En una época de vacas flacas para la familia, mi padre tuvo un arranque y decidió regalarme el juego sin ningún motivo aparente ni ser una fecha señalada. Ese factor enalteció mucho mi experiencia con el juego, maximizando todas las emociones que el juego me brindó en su momento. Revisitarlo es para mí casi un ritual.
Sonic The Hedgehog 2
Soy un fan de Sonic desde que tuve mi primer juego del erizo azul en Master System (el primero).
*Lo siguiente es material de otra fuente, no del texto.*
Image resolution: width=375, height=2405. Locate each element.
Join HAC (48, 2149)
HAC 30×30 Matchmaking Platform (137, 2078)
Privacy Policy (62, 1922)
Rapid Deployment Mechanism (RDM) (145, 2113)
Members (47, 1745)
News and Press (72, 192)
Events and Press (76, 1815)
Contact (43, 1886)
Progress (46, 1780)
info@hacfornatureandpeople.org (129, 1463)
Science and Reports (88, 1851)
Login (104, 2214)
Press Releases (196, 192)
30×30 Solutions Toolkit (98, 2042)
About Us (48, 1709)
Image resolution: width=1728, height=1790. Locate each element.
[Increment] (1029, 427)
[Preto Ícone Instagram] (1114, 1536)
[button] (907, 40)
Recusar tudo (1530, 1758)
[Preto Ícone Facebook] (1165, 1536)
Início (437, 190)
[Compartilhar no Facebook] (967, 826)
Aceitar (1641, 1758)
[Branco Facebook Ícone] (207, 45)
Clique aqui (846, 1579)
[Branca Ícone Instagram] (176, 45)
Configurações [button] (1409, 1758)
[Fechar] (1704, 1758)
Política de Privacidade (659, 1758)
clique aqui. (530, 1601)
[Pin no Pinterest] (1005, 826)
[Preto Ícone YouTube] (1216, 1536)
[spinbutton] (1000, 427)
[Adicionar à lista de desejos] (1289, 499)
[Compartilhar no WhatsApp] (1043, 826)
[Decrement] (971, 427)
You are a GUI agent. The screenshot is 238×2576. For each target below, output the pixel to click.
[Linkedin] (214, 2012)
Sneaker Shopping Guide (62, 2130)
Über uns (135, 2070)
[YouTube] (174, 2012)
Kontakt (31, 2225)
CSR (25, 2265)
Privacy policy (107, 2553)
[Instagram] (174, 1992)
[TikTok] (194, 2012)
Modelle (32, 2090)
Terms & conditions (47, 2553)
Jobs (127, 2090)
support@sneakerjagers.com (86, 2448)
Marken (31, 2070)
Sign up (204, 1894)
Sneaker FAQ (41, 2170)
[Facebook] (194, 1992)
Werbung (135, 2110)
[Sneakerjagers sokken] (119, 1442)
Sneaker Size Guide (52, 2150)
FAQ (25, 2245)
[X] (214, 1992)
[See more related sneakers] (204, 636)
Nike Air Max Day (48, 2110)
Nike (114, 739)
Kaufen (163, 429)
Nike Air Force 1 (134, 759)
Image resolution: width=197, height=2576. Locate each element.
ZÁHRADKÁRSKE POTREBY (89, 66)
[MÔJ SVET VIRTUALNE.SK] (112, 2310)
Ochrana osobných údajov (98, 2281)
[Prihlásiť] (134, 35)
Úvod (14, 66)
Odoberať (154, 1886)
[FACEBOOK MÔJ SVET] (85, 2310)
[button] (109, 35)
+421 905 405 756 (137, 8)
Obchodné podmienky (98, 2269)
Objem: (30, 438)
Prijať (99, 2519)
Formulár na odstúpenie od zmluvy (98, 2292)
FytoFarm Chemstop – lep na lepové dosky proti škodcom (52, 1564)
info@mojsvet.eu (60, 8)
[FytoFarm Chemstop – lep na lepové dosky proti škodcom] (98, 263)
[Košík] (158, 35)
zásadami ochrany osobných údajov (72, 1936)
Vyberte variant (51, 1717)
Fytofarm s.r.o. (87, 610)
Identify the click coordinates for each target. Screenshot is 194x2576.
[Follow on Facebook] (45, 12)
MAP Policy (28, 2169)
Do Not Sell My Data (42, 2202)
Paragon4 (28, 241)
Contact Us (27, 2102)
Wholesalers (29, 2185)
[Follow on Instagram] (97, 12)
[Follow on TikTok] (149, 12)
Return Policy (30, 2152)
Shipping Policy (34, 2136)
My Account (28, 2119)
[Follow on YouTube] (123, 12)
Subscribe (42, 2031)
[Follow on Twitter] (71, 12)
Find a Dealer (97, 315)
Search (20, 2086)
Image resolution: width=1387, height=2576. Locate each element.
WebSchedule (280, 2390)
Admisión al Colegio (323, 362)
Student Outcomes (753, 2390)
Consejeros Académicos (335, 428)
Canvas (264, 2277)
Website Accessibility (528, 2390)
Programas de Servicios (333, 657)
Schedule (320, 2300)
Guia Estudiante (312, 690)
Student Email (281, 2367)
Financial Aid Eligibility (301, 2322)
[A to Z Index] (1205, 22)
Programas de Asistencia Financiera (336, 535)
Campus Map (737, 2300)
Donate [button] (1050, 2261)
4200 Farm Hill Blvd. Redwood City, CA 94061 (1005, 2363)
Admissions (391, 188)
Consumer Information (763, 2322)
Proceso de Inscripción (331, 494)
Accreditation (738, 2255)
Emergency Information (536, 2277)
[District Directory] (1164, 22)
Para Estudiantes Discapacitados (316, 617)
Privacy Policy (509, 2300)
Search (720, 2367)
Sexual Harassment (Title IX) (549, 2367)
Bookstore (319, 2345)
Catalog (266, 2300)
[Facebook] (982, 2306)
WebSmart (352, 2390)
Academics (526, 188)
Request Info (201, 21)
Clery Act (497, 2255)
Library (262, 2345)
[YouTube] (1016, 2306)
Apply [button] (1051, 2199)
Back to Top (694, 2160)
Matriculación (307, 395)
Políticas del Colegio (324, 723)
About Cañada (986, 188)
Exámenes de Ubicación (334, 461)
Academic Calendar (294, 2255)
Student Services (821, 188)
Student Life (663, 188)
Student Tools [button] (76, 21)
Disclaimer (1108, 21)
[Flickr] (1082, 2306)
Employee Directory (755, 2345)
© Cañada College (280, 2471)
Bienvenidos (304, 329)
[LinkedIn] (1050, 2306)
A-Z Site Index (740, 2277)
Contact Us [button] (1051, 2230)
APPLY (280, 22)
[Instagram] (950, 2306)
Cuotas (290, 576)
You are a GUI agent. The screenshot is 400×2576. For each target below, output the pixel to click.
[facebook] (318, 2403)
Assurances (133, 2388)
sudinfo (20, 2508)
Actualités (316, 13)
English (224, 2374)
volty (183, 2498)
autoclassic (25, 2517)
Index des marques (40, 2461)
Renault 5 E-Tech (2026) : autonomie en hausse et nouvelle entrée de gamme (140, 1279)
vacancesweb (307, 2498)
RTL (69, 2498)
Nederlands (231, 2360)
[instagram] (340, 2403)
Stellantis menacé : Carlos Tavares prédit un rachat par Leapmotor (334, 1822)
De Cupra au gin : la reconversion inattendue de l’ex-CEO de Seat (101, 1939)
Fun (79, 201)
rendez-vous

Pero es el segundo el que para mí es la perfección de la fórmula y el que mejor empaqueta la experiencia jugable de la franquicia en su aspecto clásico, solo es superado por Sonic Mania. Pero está en esta lista por el impacto que tuvo en mi en su día, en una tormenta perfecta de situaciones. Desde la cinta promocional de Super Juegos y su análisis extenso en Hobby Consolas subiéndome el hype por las nubes cuando aun no existía esa definición, y el momento en el que me regalaron un bootleg para Mega Drive del juego, con el que pasé horas y horas completándolo de mil maneras y haciéndole perrerías en el modo debug.


The Legend of Zelda: Ocarina of Time
Las sensaciones. Lo que sentí jugando por primera vez a Ocarina of Time fue único. Fueron dos semanas enteras jugando sin parar, disfrutando de cada momento del juego. Como he dicho, las sensaciones que tuve fueron irrepetibles. Esa sensación de aventura, de amplitud, de epicidad, de libertad… Puede que con otros juegos haya sentido cosas parecidas (sin ir mas lejos, con Breath of the Wild). Pero en el contexto temporal, fue una experiencia redonda que me tenía pensando en ella todo el día (e incluso después) y que marcó profundamente mi visión hacia los videojuegos y lo que podían ser y ofrecer.
Y hasta aquí este articulo comunitario. Has podido comprobar que cada persona es un mundo en sí mismo, aunque en ocasiones se repitan juegos. En nuestra redacción tenemos gustos tan variados y contextos tan personales que hacen de cada selección algo único y especial. Y es que da igual qué títulos estén de moda, qué juegos entren dentro de tops, o cuáles estén arriba en puntuaciones globales. Cada momento, y cada situación, puede hacer que un juego se convierta en algo especial–independientemente de su calidad.
Y eso es lo bonito del medio, que hay de todo para todos.